However, our study indicates that both syndromes show comparable levels of ASD-related traits that are meant to persist and to remain stable over time undergoing only slight fluctuations not statistically relevant. The absence of an improvement of ASD symptomatology in parallel with chronological age is not consistent with previous findings (Basile et al., 2007; Cochran et al., 2019; Kline et al., 2007; Olioso et al., 2009, 2011). It is also worth noting that ASD symptoms in CdLS differ from those observed in idiopathic autism. CdLS show significantly less repetitive behaviors, lower sensory reactivity, more eye contact, and intentional communicative gestures than ASD (Moss, Howlin, Magiati & Oliver, 2012), and social impairments are characterized by social anxiety, selective mutism, and extreme shyness (Collis et al., 2006; Goodban, 1993; Richards et al., 2009). The divergent results could be due to the different methodology applied and study design.
Lastly, our work has outlined two different trajectories with a specific behavioral phenotype independent of the ID with a more favorable trend of improvements in individuals with RSTS than with CdLS.
There is mounting evidence that these variating pathways of behavioral phenotypes and neuropsychiatric functioning in CdLS and RSTS might be explained by biological dysregulated processes, accounting for a quote of age-related changes across the lifespan.

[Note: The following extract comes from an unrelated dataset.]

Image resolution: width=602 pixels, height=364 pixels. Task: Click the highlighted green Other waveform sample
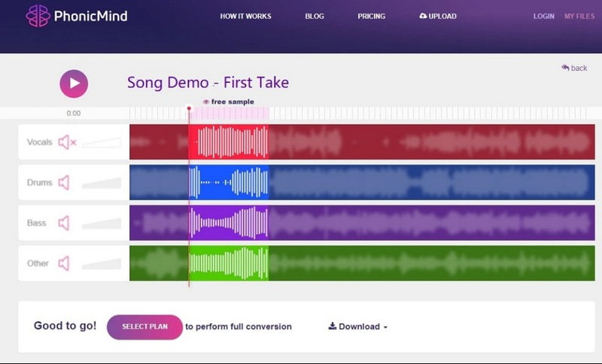pyautogui.click(x=229, y=263)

A widely accepted theory for CdLS is the oxidative stress hypothesis which could provide a further contribution to the genome instability detected in the CdLS spectrum and the premature aging signs encountered in patients affected by CdLS. In general, any abnormal increase in oxidative stress-promoting substances, often called pro-oxidants, is mitigated by an antioxidant response. However, when this balance is altered, oxidative and nitrosative stress is initiated as a result of the overproduction of reactive oxygen species (ROS) and insufficiency of the antioxidant defense mechanisms (Salim, 2014). Excessive ROS may have detrimental effects and can disturb the maintenance of normal adenine and pyridine nucleotide status, which, in turn, can affect the viability of DNA, trigger mutations and modify gene expression (Kohen & Nyska, 2002). The brain, with its extensive capacity to consume large amounts of oxygen and production of free radicals, is considered highly vulnerable to oxidative damage. Therefore, it is not surprising that oxidative stress is implicated in several neurodegenerative and psychiatric disorders, like anxiety, depression, bipolar disorder and schizophrenia (Halliwell, 2006; Ng et al., 2008; Reynolds et al., 2007; Salim, 2014). The phenotypic markers in CdLS, including growth delay, short stature, delayed puberty and cognitive decline/intellectual disability are well explained by mutant cohesin that may contribute to DNA damage, as a result of reduced DNA repair capability induced by oxidative stress promoting genome instability, apoptosis and cell growth arrest (Chamorro et al., 2016; Gorrini et al., 2013; Sarogni et al., 2020). Similarly, impairments in the KREB cycle have been associated with memory deficits (Josselyn & Nguyen, 2005). However, no evidence about the link between those neurobiological impairments and age-related changes in the behavioral phenotype of RSTS exists as it is still in its infancy.
There are several strengths of this study that are worthy of mention. Firstly, the current study is the first one that has set up a longitudinal research design to follow the changing pathways of the CdLS and RSTS behavioral phenotypes, using an assessment protocol composed of direct and indirect evaluations. Moreover, specific indications for interventions have been discussed to provide personalized healthcare for patients. As a future direction, this study could be a starting point for a consensus statement about rehabilitative guidelines for these two genetic conditions.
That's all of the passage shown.